2023(令和5)年11月11日に購入した、小淵沢駅弁のふた。日本鉄道構内営業中央会の「駅弁マーク」制定35周年を記念し、会員のうち29社が主に11月10日から期間限定で販売した31種類の記念駅弁のうち、小淵沢駅のもの。上記の駅弁「牧場の牛めし」のふたに、大きな駅弁マークと「駅弁マーク制定35周年」の文字を載せた。容器や中身や価格は変わらない。これは11月10日から当分の間販売するという。
秋冬の駅弁大会シーズンに向けた、2020(令和2)年秋の新商品か。軽くて薄い長方形の容器に茶飯を詰め、牛肉の炭火焼で覆い、玉子焼、にんじん煮、山菜煮、大根桜漬を添える。お肉のパサついた見栄えとふわふわな食感を含め、内容と価格が2018〜2020年販売の「男の特盛牛めし」と同じなので、これを改称した催事向け商品だろう。小淵沢がもし牛肉の著名な産地であれば、このシンプルな牛肉駅弁は、ここならではの味を持つ定番の商品になったかもしれない。スーパーやデパート、東京駅の駅弁売店「駅弁屋 祭」で、時々売られるのではないかと思う。
2016(平成28)年10月の発売。主に東京都内で売られる商品である模様。茶飯を牛焼肉と玉子焼で覆い、赤かぶ漬を添える、シンプルな駅弁。そんな牛丼か牛すき焼丼に見えて、小淵沢駅弁の他の牛焼肉丼と同じく、ちゃんと焼肉の味と香りがした。パッケージや中身の見栄えでなんとなく、東京で有名になった新潟駅弁「えび千両ちらし」を思い起こす。価格は2016年の発売時で1,050円、2020年時点で1,100円。
※2020年5月補訂:値上げを追記2014(平成26)年7月の発売。商品名は「小淵沢丸政の信州牛弁当」とも。木製風の折箱が、まるで贈答品のように包装紙でていねいに包まれる。中身は白御飯を牛焼肉で覆い、赤かぶ漬を添えるもの。長野県内や県外の生産者と加工業者と販売業者100者以上で構成する、信州牛生産販売協会のブランド牛「りんごで育った信州牛」の、枝肉格付け等級でA5とA4の肉を使用し、「完成まで七年かけた秘伝タレで丁寧に直火焼きで焼き上げ」たという牛肉は、脂身と赤身と焦げの香りと、肉の適度な柔らかさが印象的。
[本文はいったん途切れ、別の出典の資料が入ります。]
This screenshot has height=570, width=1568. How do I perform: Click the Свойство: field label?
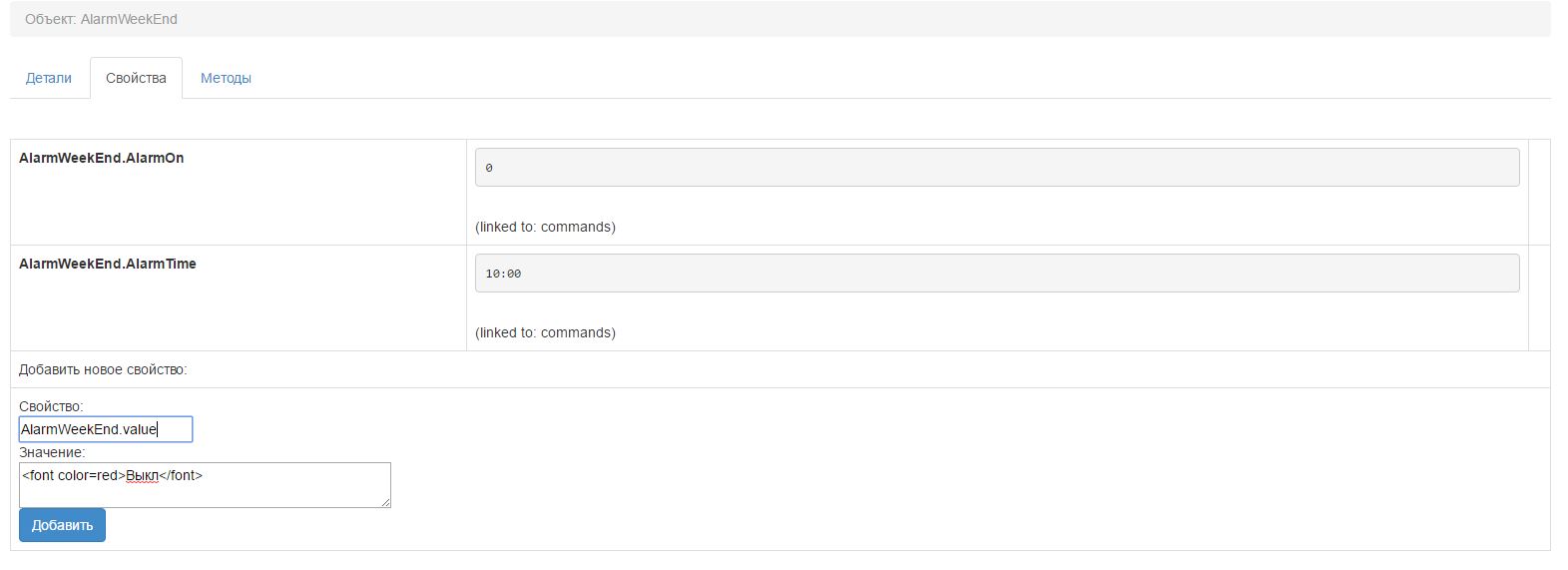point(51,406)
東京駅で米沢駅弁に負けていない。価格は2014年の発売時で1,730円、2017年時点で1,980円。
2018(平成30)年の秋に「大盛牛肉男の肉飯」の名前で、スーパーの駅弁大会などで発売か。白飯を牛焼肉で覆い、玉子焼、煮物、山菜、大根桜漬を添える、書けば普通の牛肉駅弁。駅弁の名前にあるとおり、たしかにパサついた見栄えとふわふわな食感の牛肉は多めで、この調製元の近年の牛肉駅弁と同じく、焼肉の香りが強烈。2020年の夏頃までの販売か。
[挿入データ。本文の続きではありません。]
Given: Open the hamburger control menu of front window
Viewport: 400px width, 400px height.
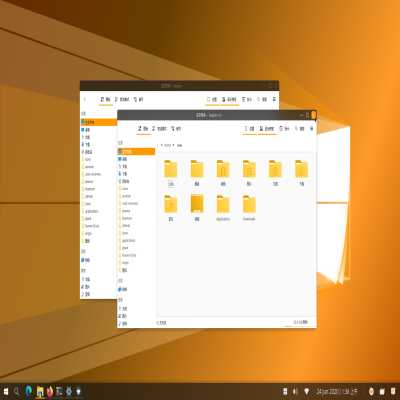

※2021年3月補訂:終売を追記2019(平成31)年4月13日に購入した、小淵沢駅弁のスリーブ。上記の駅弁「男の特盛牛めし」と、名前や絵柄は異なるが、言いたいことはおおむね似ている。容器も当時はプラスティック素材のみでできていたが、中身や味や価格は変わらない。
2019(平成31)年4月の発売か。酢飯に牛肉を載せて海苔で巻く軍艦巻3個と、大きな玉子焼に極小の酢飯を載せたもの2個を交互に並べ、小柄な長方形の容器のすき間を牛肉で埋める。御飯入りの駅弁なのにほとんど御飯が入っていない、個性的なレイアウト。高級なものとは思えない牛肉に、適度な厚みと噛み切りやすさと、常温でも強力な焼肉の香りを持たせているのは、最近のこの調製元の特徴だと思う。半年間ほどの販売か。
※2020年12月補訂:終売を追記2018(平成30)年1月と2019(平成31)年1月の京王百貨店の駅弁大会で輸送販売。その他の場所での販売を確認できていない。白御飯を牛肉で覆い、煮物と山菜と漬物を添え、透明なふたをして、商品名を描くスリーブに収める点までは、標準的な牛肉駅弁。牛丼タイプの焼肉がたっぷり、加えてビーフジャーキーが厚く柔らかくなったような棒肉かステーキのカットかが4本載り、肉の多量を感じる。常温で脂が白く浮く点も含め、力強いB級グルメ。駅弁大会以外の場所で売られたかどうかは定かでない。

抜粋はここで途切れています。